● **Ziel der Übung**: Schreibe aus dem Text über die falschen Leichen alles von „Die falschen Leichen“ bis hinunter zu „verbandelt zu sein.“ erneut ab. Tausche dabei „Soldaten“ gegen „Angehörige“.

● **Vorliegender Text**:
______

Die falschen Leichen

Uribe machte sich während seiner Amtszeit vor allem durch sein hartes Vorgehen gegen die verschiedenen Guerillagruppen einen Namen. Ihm und seinem Regierungsstab werden zahlreiche Menschenrechtsverbrechen vorgeworfen. Traurige Bekanntheit erreichte dabei der „Falsos-positivos Skandal“, im Zuge dessen Soldaten der kolumbianischen Armee wahllos Zivilpersonen töteten und die Leichen in Uniformen steckten, um sie als tote Guerilleros auszugeben. Auf die Tötung solcher hatte die Regierung Erfolgsprämien, wie zum Beispiel Beförderungen oder Sonderurlaub ausgesetzt. Uribe wird auch vorgeworfen, eng mit den rechtsradikalen Milizen der AUC (Autodefensas Unidas de Colombia) verbandelt zu sein.

Zunehmend aber wächst der Widerstand gegen Duques Regierung. Korruptionsvorwürfe, wachsende soziale Ungleichheit und Gerüchte über drastische Sparmaßnahmen führten dazu, dass am 21. November allein in der Hauptstadt Bogotá mehrere Hunderttausend Menschen auf die Straße gingen und gegen die rechte Regierung protestierten. Diese reagierte mit dem Einsatz von 170.000 Polizist*innen und Militärs. Bereits am ersten Abend starben drei Menschen durch deren Einsätze. In den darauffolgenden Monaten setzten sich die Proteste fort, die Kolumbianer*innen trugen ihre Unzufriedenheit zunehmend auf die Straße. Die Demonstrationen richteten sich gegen den autoritären Regierungsstil und die neoliberale Regierung, gegen Korruption und die systematische Ermordung von Menschenrechtsaktivist*innen, gegen die brutalen und oftmals tödlichen Einsätze der Terrorbekämpfungseinheit ESMAD und die illegalen Hinrichtungen von Zivilist*innen. Die Zustimmung zu Duques Regierung sank zunehmend, Ende Februar 2020 befürworteten nur noch 23 Prozent der Bevölkerung seine Politik.

______

● **Vorliegende Datensätze**:
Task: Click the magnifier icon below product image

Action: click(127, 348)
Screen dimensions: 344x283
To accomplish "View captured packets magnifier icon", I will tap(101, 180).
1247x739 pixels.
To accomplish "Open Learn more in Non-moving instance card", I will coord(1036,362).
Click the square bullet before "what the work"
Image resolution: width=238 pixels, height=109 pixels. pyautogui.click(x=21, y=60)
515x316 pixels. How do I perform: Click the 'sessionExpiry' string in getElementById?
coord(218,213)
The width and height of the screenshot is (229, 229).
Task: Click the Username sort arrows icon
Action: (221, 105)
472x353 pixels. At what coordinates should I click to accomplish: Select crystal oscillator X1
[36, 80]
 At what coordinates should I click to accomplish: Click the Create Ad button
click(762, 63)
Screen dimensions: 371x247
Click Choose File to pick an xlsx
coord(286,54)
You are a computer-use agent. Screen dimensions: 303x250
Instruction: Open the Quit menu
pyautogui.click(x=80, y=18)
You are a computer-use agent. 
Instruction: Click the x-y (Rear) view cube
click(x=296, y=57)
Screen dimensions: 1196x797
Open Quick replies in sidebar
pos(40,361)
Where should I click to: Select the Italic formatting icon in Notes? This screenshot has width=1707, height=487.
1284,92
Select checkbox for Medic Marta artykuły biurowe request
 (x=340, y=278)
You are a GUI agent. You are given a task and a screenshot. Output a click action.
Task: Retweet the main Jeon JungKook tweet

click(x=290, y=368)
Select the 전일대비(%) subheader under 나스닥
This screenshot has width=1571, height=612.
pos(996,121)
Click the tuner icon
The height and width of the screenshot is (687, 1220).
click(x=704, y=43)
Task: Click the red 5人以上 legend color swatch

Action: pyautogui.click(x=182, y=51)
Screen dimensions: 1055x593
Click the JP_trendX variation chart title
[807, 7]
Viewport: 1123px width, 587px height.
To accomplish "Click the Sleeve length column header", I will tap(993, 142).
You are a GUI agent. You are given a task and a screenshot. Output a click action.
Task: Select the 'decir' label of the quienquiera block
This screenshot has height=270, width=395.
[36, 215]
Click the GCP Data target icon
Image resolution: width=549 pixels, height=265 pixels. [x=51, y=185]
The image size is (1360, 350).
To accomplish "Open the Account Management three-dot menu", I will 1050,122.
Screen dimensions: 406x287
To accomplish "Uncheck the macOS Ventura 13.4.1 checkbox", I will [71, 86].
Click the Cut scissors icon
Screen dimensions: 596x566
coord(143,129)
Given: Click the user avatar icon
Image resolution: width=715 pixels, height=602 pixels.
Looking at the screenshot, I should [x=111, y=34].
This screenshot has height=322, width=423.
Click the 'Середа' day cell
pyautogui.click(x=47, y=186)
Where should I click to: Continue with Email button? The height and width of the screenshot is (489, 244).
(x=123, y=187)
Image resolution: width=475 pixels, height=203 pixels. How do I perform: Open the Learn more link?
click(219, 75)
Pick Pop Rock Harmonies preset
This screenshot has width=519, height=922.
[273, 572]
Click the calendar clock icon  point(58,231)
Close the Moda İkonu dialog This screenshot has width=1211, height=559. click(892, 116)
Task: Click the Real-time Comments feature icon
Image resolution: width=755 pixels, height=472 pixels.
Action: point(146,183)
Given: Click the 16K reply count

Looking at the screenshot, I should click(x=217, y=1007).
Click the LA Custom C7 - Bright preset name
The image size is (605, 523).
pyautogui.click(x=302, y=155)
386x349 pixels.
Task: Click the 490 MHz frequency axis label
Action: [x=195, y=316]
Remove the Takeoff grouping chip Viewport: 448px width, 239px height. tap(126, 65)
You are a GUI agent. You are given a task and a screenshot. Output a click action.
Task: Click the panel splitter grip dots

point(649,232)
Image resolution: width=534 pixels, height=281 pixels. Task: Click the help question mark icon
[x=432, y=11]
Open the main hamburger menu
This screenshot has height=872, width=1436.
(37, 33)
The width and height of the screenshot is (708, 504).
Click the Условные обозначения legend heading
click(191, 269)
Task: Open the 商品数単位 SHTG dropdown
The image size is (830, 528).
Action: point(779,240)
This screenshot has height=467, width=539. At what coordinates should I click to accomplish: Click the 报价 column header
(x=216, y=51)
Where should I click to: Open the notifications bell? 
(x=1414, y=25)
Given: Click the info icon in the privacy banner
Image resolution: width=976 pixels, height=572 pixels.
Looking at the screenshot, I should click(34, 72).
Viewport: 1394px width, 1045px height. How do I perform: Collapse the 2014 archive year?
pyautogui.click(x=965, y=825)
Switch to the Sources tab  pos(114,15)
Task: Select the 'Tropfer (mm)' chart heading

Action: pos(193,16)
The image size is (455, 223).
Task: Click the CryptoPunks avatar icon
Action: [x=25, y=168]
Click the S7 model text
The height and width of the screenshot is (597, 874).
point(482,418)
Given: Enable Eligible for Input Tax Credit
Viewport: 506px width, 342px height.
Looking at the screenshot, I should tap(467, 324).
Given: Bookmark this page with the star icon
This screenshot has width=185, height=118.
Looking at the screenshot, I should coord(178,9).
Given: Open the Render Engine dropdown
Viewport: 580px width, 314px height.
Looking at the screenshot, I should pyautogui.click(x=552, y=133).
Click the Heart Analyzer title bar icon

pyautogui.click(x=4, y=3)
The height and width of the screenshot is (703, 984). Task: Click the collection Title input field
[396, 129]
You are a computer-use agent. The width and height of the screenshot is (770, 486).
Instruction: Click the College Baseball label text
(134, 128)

______

● **Ergebnis der Übung**:
Die falschen Leichen

Uribe machte sich während seiner Amtszeit vor allem durch sein hartes Vorgehen gegen die verschiedenen Guerillagruppen einen Namen. Ihm und seinem Regierungsstab werden zahlreiche Menschenrechtsverbrechen vorgeworfen. Traurige Bekanntheit erreichte dabei der „Falsos-positivos Skandal“, im Zuge dessen Angehörige der kolumbianischen Armee wahllos Zivilpersonen töteten und die Leichen in Uniformen steckten, um sie als tote Guerilleros auszugeben. Auf die Tötung solcher hatte die Regierung Erfolgsprämien, wie zum Beispiel Beförderungen oder Sonderurlaub ausgesetzt. Uribe wird auch vorgeworfen, eng mit den rechtsradikalen Milizen der AUC (Autodefensas Unidas de Colombia) verbandelt zu sein.